July 27 (Reuters) - International Business Machines Corp said on Wednesday it would provide its technology and resources to help track the spread of the Zika virus.

Oswaldo Cruz Foundation (Fiocruz), a leading research institution affiliated with the Brazilian Ministry of Health, plans to use IBM's technology to analyze information from official data about human travel patterns to anecdotal observations recorded on social media.

Global health officials are racing to better understand the Zika virus, which has caused a major outbreak that began in Brazil last year and has spread to many countries in the Americas.

IBM also said it plans to donate a one-year subscription feed of highly local, daily rainfall, average temperature and relative humidity data to the U.S. Fund for United Nations Children's Emergency Fund (UNICEF).

Rainfall, temperature and humidity play key roles in the development of the Aedes aegypti mosquito, which carries Zika as well as dengue, chikungunya and Yellow Fever.

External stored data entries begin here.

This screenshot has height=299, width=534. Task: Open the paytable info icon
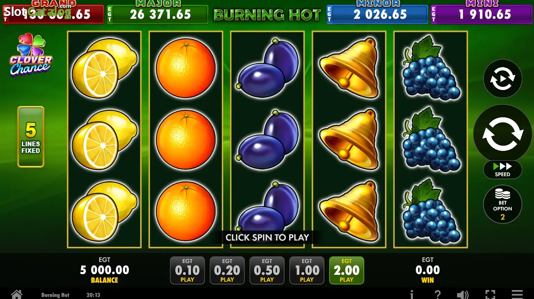[412, 295]
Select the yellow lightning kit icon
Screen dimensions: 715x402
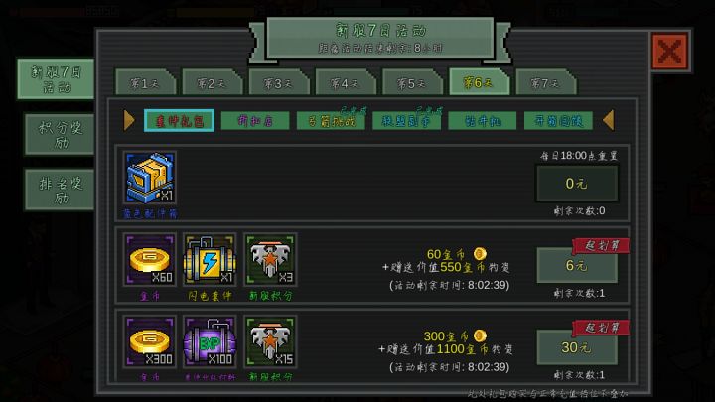(210, 259)
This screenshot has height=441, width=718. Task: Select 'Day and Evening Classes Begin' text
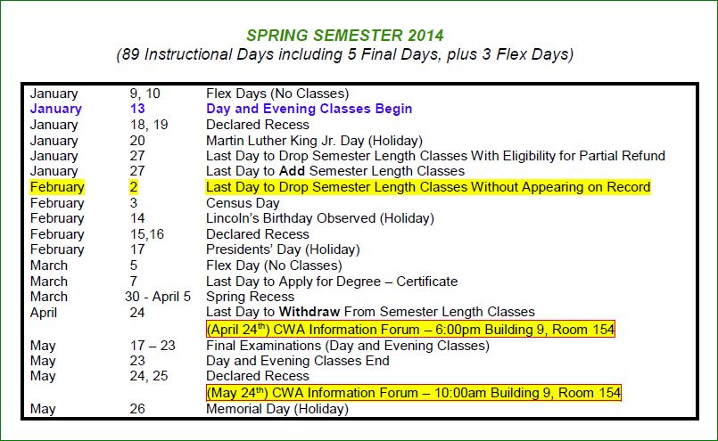coord(309,109)
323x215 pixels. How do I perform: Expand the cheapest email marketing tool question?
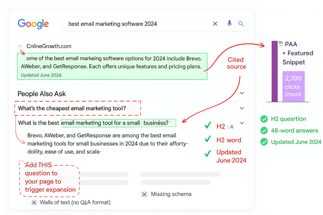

IBM is also collaborating with the New York-based Cary Institute of Ecosystem Studies to collect and mine biological and ecological data to help devise algorithms that can determine which primates are carriers for the virus.

IBM also runs the 'OpenZika project' on the company's World Community Grid, a crowd-sourced supercomputer.

The initiative allows scientists in the United States and Brazil to screen millions of chemical compounds to identify candidates to combat the virus.

More than a dozen small biotech firms and other organizations are developing vaccines against Zika, which is linked to birth defects and neurological disorders, although most work is at a nascent stage.

Google, a unit of Alphabet Inc, said in March it was working with UNICEF to analyze data in an effort to map and anticipate the spread of the virus.